Exercise inputs

--------------------

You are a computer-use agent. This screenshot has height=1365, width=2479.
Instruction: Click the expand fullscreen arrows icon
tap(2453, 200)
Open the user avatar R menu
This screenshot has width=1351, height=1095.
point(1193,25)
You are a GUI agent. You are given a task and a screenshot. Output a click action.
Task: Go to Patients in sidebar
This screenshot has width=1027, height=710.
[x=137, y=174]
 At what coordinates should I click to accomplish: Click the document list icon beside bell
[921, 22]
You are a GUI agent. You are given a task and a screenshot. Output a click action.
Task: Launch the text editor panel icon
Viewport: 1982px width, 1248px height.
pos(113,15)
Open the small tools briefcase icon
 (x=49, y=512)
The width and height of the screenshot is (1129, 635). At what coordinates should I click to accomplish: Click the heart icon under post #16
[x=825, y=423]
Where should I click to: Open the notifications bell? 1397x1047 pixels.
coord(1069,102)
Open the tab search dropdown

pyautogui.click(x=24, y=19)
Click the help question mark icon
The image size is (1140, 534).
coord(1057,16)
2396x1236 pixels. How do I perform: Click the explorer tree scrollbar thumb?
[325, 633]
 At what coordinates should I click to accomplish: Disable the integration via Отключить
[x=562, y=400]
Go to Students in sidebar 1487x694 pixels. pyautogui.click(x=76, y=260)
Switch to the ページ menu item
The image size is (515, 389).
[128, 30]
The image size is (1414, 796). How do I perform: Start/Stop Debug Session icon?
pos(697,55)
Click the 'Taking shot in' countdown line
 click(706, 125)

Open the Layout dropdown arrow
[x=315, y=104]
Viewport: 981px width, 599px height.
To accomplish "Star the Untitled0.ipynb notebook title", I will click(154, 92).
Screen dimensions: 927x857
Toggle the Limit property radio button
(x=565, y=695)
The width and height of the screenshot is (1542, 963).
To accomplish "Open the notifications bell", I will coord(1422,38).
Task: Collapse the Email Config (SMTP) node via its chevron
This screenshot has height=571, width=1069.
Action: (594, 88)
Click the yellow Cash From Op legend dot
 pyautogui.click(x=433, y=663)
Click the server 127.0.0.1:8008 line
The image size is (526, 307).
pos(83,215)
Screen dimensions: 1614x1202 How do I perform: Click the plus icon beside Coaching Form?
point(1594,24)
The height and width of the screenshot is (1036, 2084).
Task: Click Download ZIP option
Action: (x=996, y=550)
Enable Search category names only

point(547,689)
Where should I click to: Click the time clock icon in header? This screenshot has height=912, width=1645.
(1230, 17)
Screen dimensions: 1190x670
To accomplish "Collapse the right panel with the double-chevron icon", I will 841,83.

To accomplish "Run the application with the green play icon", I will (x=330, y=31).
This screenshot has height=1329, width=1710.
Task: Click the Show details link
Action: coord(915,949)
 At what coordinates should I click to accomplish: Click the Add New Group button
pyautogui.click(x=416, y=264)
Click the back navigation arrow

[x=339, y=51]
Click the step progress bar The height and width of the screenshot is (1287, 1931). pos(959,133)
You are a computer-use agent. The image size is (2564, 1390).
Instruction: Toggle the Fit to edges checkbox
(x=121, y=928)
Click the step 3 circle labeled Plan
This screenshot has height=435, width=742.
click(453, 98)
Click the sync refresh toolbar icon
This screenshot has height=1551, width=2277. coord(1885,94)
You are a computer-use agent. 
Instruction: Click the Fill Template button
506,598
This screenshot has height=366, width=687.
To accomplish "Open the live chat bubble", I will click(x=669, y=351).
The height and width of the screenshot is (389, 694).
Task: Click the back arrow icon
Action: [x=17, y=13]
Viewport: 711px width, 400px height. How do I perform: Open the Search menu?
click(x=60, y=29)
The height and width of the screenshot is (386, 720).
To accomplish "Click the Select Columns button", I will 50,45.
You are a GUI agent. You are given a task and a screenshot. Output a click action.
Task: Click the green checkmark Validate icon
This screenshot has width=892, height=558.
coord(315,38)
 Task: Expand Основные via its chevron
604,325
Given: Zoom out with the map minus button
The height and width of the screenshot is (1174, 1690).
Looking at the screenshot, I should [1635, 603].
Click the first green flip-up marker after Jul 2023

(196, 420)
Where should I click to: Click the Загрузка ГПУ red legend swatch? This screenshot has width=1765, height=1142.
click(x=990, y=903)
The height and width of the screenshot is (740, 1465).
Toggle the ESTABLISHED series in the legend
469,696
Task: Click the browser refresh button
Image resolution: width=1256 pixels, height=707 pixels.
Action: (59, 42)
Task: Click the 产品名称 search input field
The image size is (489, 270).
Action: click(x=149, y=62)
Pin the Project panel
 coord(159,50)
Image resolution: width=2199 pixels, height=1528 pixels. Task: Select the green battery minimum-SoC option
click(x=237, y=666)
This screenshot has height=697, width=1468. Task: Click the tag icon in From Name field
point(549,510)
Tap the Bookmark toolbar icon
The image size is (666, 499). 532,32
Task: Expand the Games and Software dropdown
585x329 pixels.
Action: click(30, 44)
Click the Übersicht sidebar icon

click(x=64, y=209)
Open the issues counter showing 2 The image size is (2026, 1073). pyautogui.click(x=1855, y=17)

--------------------

Task prompt
The reply should consist solely of the lines above from the one that has "The image size is (526, 307)." through the one that has "Screen dimensions: 1190x670", reproduced exactly.

Task answer
The image size is (526, 307).
pos(83,215)
Screen dimensions: 1614x1202 How do I perform: Click the plus icon beside Coaching Form?
point(1594,24)
The height and width of the screenshot is (1036, 2084).
Task: Click Download ZIP option
Action: (x=996, y=550)
Enable Search category names only

point(547,689)
Where should I click to: Click the time clock icon in header? This screenshot has height=912, width=1645.
(1230, 17)
Screen dimensions: 1190x670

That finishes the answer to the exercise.